I mentioned to Helen Pinkerton my growing interest in the epigram, a poetic form at once concise and extraordinarily difficult to master, and that I was reading Epigrams of Martial Englished by Divers Hands (edited by J.P. Sullivan and Peter Whigham, University of California Press, 1987). Included are “Englished” versions by seventy translators, including R.L. Barth, J.V. Cunningham and James Michie (the version I know best). To Helen I sent Martial's VII.62 as translated by Richard O'Connell, a poem neatly dispensing with much of today’s poetry and first-century Rome’s:
"Because the Muses turn their backsides on Aper
He writes his poems on toilet paper."
“Epigrams are very hard to write well. Cunningham did so, because, I think, he worked so hard at it and wrote a great number. For many poets they are only a sideline. Also, as he notes somewhere, brevity was characteristic of his temperament and style from the beginning. No epics for him. I praised his work once to him when he was visiting us in Palo Alto and he responded quite self-deprecatingly that he hadn't written anything long or `major’ or words to that effect. Some critics (I can't recall who just now) have made an argument that his `To What Strangers What Welcome’ should be regarded as a unified sequence somewhat equivalent to a single poem. I find that hard to do. He really loved the Renaissance epigrammatists, More, George Buchanan, and John Owen, besides the Romans, and learned from them.”
Sullivan and Whigham select two of Cunningham’s translations, including IV.69:
“You serve the best wine always, my dear sir,
And yet they say your wines are not so good.
They say you are four times a widower.
They say…A drink? I don’t believe I would.”

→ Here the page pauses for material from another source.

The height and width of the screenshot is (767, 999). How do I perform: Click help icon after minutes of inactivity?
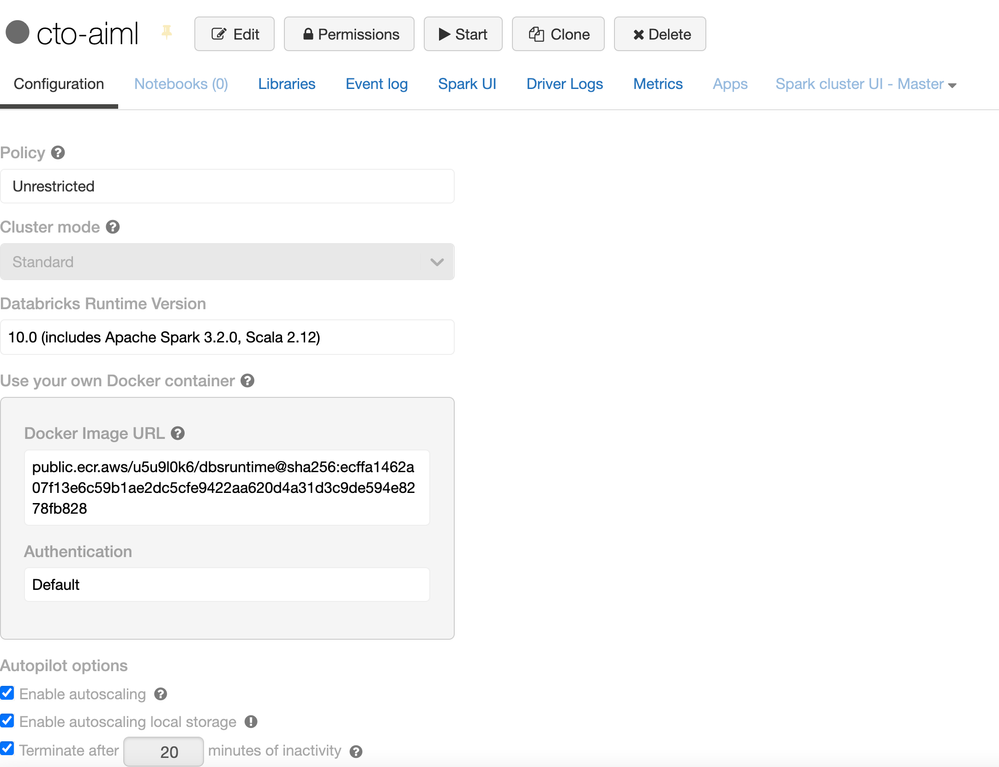[356, 751]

An epigram customarily comes equipped with a barb, a sort of time-released punchline, like a joke but cooler and drier. Take one of R.L. Barth’s own, “Don’t You Know Your Poems Are Hurtful?” (Deeply Dug In, 2003), which epigrammatically defines the epigram:
“Yes, ma’am, like KA-BAR to the gut,
Well-tempered wit should thrust and cut
Before the victim knows what’s what;
But sometimes, lest the point be missed,
I give the bloody blade a twist.”
Martial’s/Cunningham’s above reads like a cross between a syllogism and one of La Rochefoucauld’s maximes. Like the latter, it packs a psychological or ethical insight. In the same vein but more complexly is one of Cunningham’s own epigrams, written in 1960 (according to Timothy Steele, editor of The Poems of J.V. Cunningham, 1997):
“I write you in my need. Please write
As simply, in terms black and white,
And do not fear hyperbole,
I can believe the best of me.”
And this, from 1966, with images perhaps drawn from Cunningham’s youth in Montana:
"There is a ghost town of abandoned love
With tailings of used hope, leavings of risk,
Deserted cherishings masked with new life,
Where the once ugly is now picturesque.”
Finally, from 1965, a mingling of sadness and acid (a Cunningham specialty), titled “On a Letter”:
“Unsigned, almost unsent, and all unsaid
Except the sending, which I take as read.”
For the sake of symmetry – and pleasure, of course – here is one of Helen’s epigrams (Taken in Faith, 2002):
“Poet admires the young man’s poem for this:
`It is your own. All is as you require it.’
But subject, tone, and feeling are all his.
I wrote this in his style. He may admire it.”